ARM: KVM: Yield CPU when vcpu executes a WFE

On an (even slightly) oversubscribed system, spinlocks are quickly
becoming a bottleneck, as some vcpus are spinning, waiting for a
lock to be released, while the vcpu holding the lock may not be
running at all.

This creates contention, and the observed slowdown is 40x for
hackbench. No, this isn't a typo.

The solution is to trap blocking WFEs and tell KVM that we're
now spinning. This ensures that other vpus will get a scheduling
boost, allowing the lock to be released more quickly.
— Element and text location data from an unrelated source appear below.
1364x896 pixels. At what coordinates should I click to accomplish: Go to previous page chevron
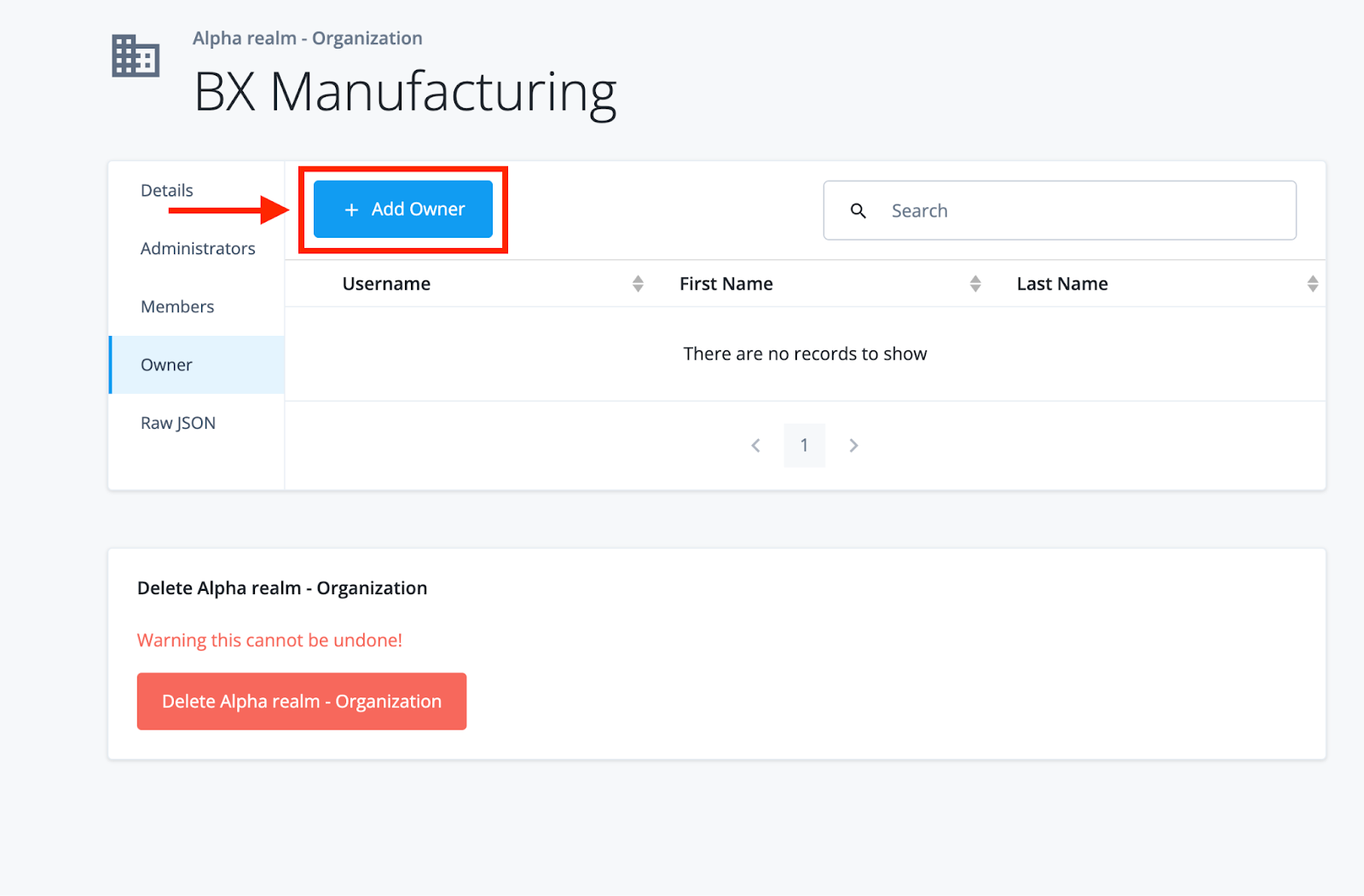pos(755,445)
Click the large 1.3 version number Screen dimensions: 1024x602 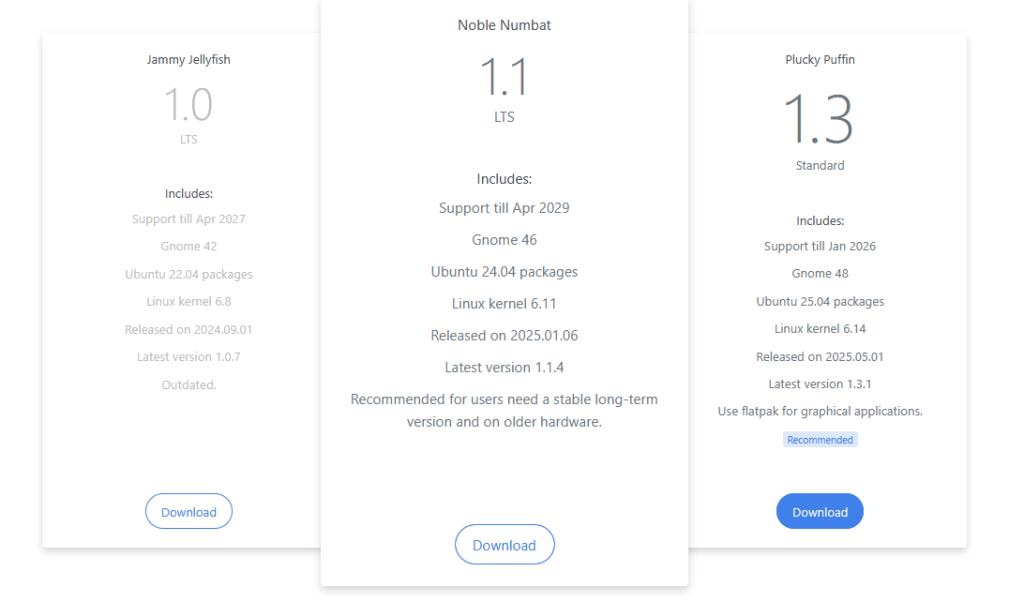pyautogui.click(x=820, y=119)
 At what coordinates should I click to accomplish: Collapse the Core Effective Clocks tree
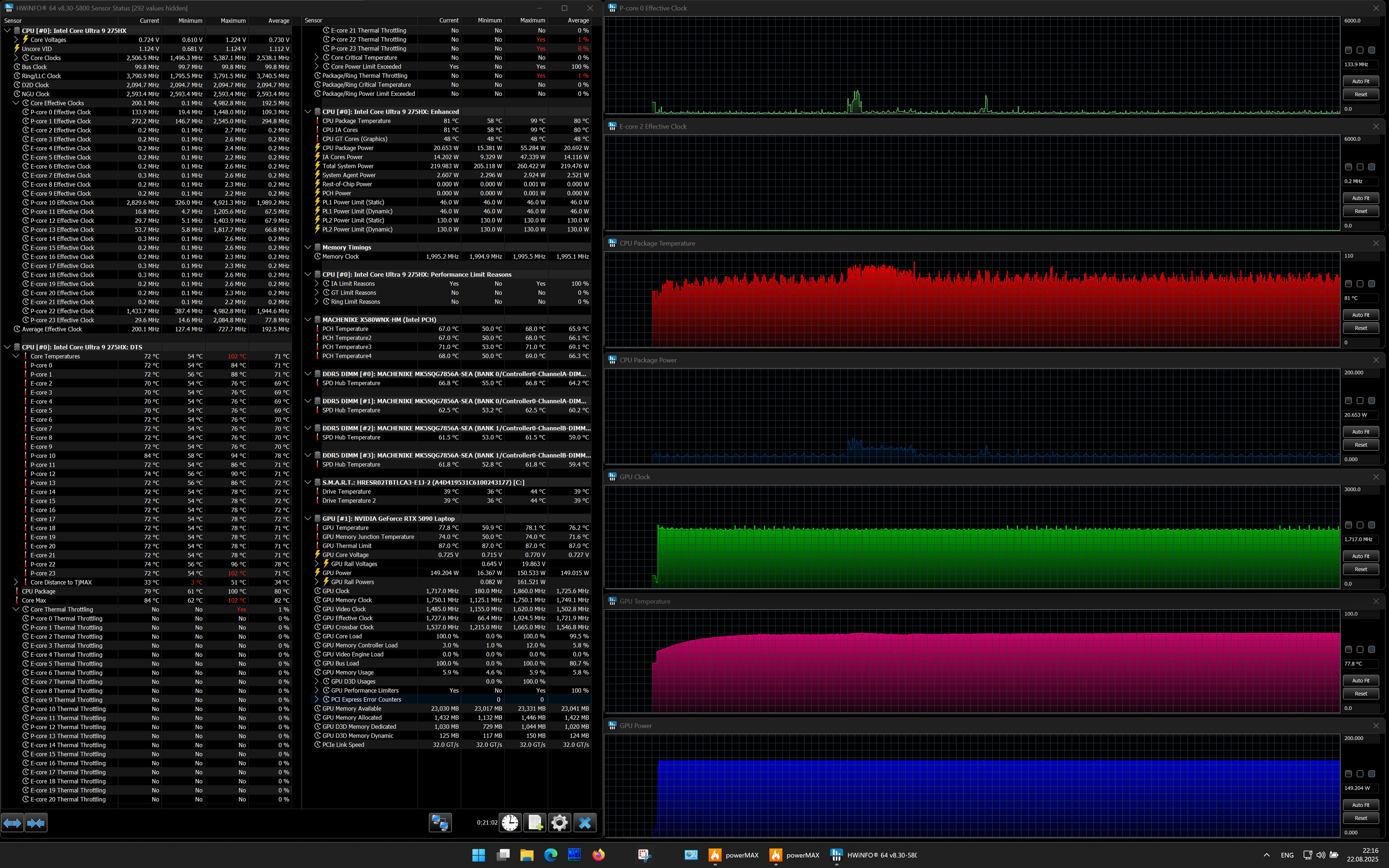point(16,103)

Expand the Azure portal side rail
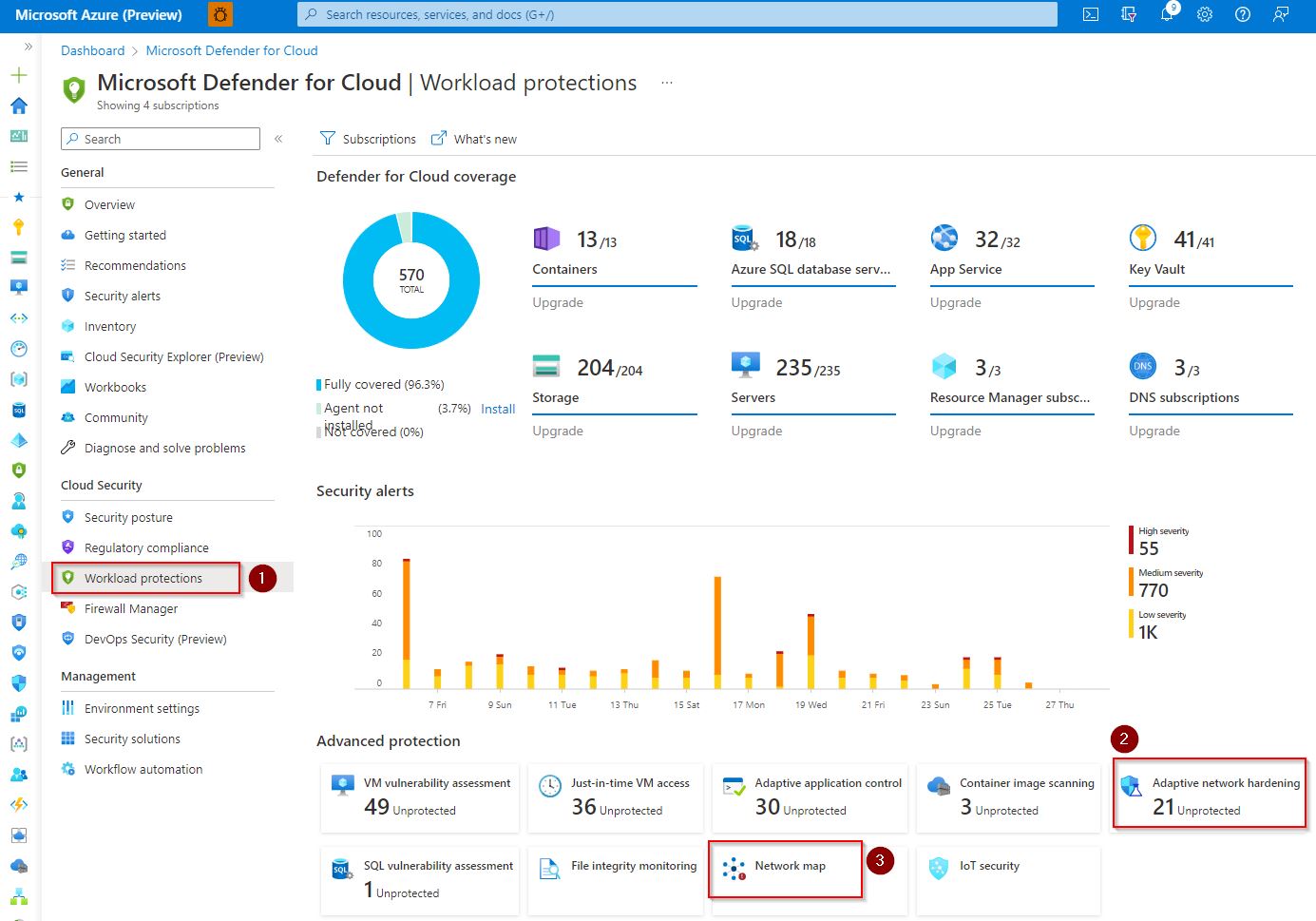tap(28, 47)
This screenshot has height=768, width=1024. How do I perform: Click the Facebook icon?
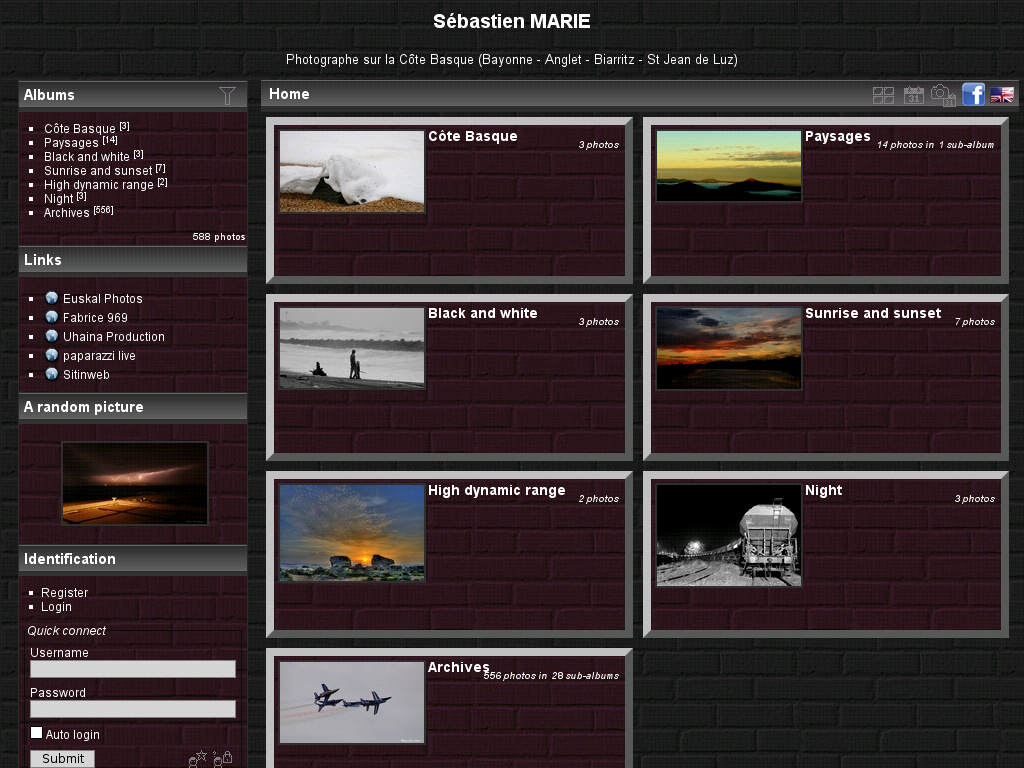973,95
Also, using
CONFIG_HAVE_KVM_CPU_RELAX_INTERCEPT slightly improves the performance
when the VM is severely overcommited.

Quick test to estimate the performance: hackbench 1 process 1000

2xA15 host (baseline):	1.843s

2xA15 guest w/o patch:	2.083s
4xA15 guest w/o patch:	80.212s
8xA15 guest w/o patch:	Could not be bothered to find out

2xA15 guest w/ patch:	2.102s
4xA15 guest w/ patch:	3.205s
8xA15 guest w/ patch:	6.887s

So we go from a 40x degradation to 1.5x in the 2x overcommit case,
which is vaguely more acceptable.

Signed-off-by: Marc Zyngier <marc.zyngier@arm.com>
Signed-off-by: Christoffer Dall <christoffer.dall@linaro.org>
diff --git a/arch/arm/kvm/Kconfig b/arch/arm/kvm/Kconfig
index ebf5015..466bd29 100644
--- a/arch/arm/kvm/Kconfig
+++ b/arch/arm/kvm/Kconfig
@@ -20,6 +20,7 @@
 	bool "Kernel-based Virtual Machine (KVM) support"
 	select PREEMPT_NOTIFIERS
 	select ANON_INODES
+	select HAVE_KVM_CPU_RELAX_INTERCEPT
 	select KVM_MMIO
 	select KVM_ARM_HOST
 	depends on ARM_VIRT_EXT && ARM_LPAE